Jean-Luc Godard's Le Livre d'Images (The Picture Book) is a hybrid work, made up of extracts from films, documentaries and archives, following the example of his Histoire(s) du cinéma released in 1988. "The true condition of man: thinking with his hands.", intones the director at the beginning of the film, before illustrating his thoughts in chapters: war, the law, the other, the elsewhere, the couple, the impossibility of innocence, language, love.

After fourteen films presented at the Festival, the director of Pierrot le fou, who had called for the cancellation of the event in May 68, was crowned with a "Special Palme d'or".

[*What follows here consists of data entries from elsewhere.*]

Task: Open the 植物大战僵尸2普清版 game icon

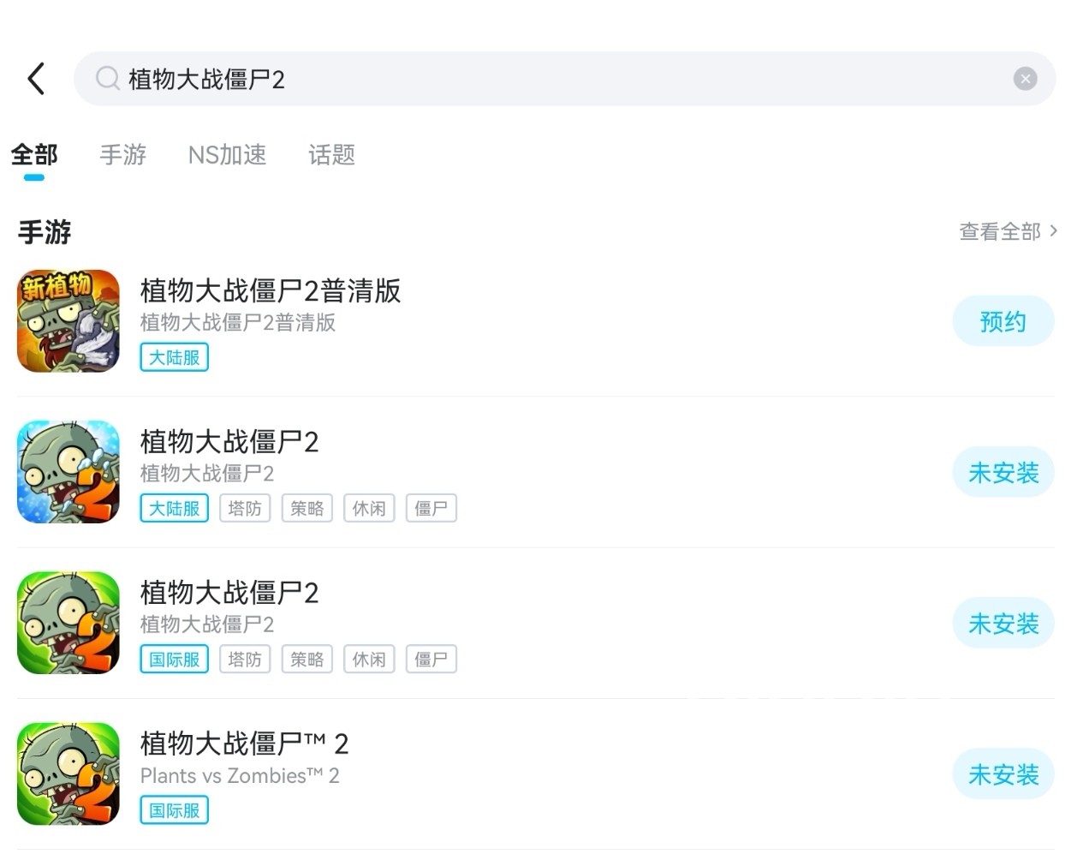Action: point(68,321)
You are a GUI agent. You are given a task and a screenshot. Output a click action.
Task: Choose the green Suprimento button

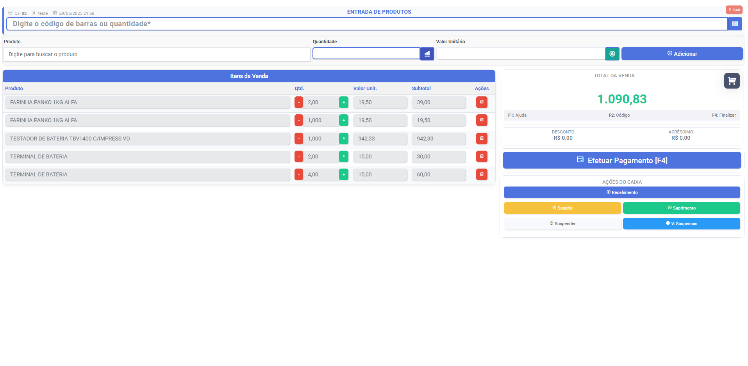[681, 208]
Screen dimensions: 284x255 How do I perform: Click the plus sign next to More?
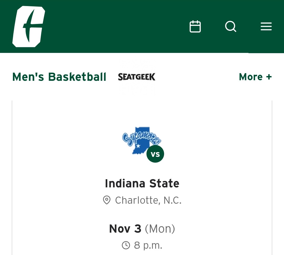click(269, 77)
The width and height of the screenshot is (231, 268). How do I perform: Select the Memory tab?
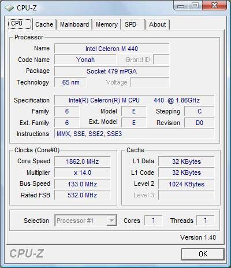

기생충, Gisaengchung (Parasite) by Bong Joon-ho (2019)

 

The first South Korean film to win the Palme d'or, Parasite also won four Oscars, including Best Picture, a double crown that had not been awarded since the creation of the Palme in 1955, with Delbert Mann's Marty

"For people from different backgrounds, living together is not easy," says Bong Joon-ho. The film thus brings together the Ki-taek family, living in an insalubrious basement, and the Park family, owners of a sumptuous villa. The son Ki-taek enters the rich family's home, giving private English lessons. A series of dramatic, burlesque and fantastic events begin, holding up a mirror to a world of injustice and inequality.